Agents don't care about TPS benchmarks. They care about whether the chain has the precompiles they need. Generic chains optimize throughput on homogeneous workloads: token transfers, DEX swaps, storage operations. Ritual adopts best-in-class EVM execution for these and puts its architectural effort into the compute layer above: 16 precompiles that give agents their capabilities. A generic chain runs a smart contract that calls an external AI API. Ritual runs a smart contract that thinks, sees, hears, and acts without leaving the execution context.

Legacy chain rebrand

Blockchains like NEAR and Internet Computer have rebranded their existing sovereign L1 theses to focus on AI capabilities. NEAR has shifted from being a smart contract platform to "The Blockchain for AI", while Internet Computer (ICP) has evolved from a distributed computing platform to emphasizing AI model hosting and inference capabilities.

NEAR and ICP rebranded for AI. Rebranding doesn't change the architecture.

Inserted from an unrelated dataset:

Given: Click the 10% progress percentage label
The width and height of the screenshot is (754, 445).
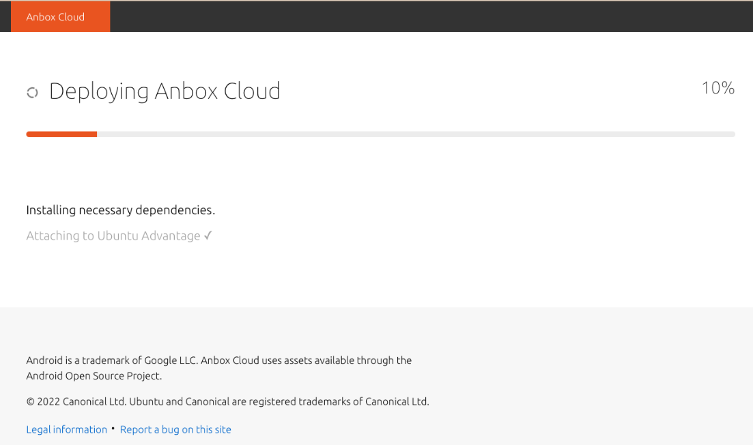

A chain built for smart contract execution can add an AI inference endpoint. It can't add emancipation (DKMS), immortality (Scheduler + Persistent Agent revival), teleportability (soul/memory/DA/CID), or computational sovereignty (enshrined LLM/ONNX in TEE) without rebuilding the consensus and execution layer. The 7 agent desiderata are architectural commitments baked into the chain from genesis. Not features bolted onto a general-purpose L1. The desiderata are the chain.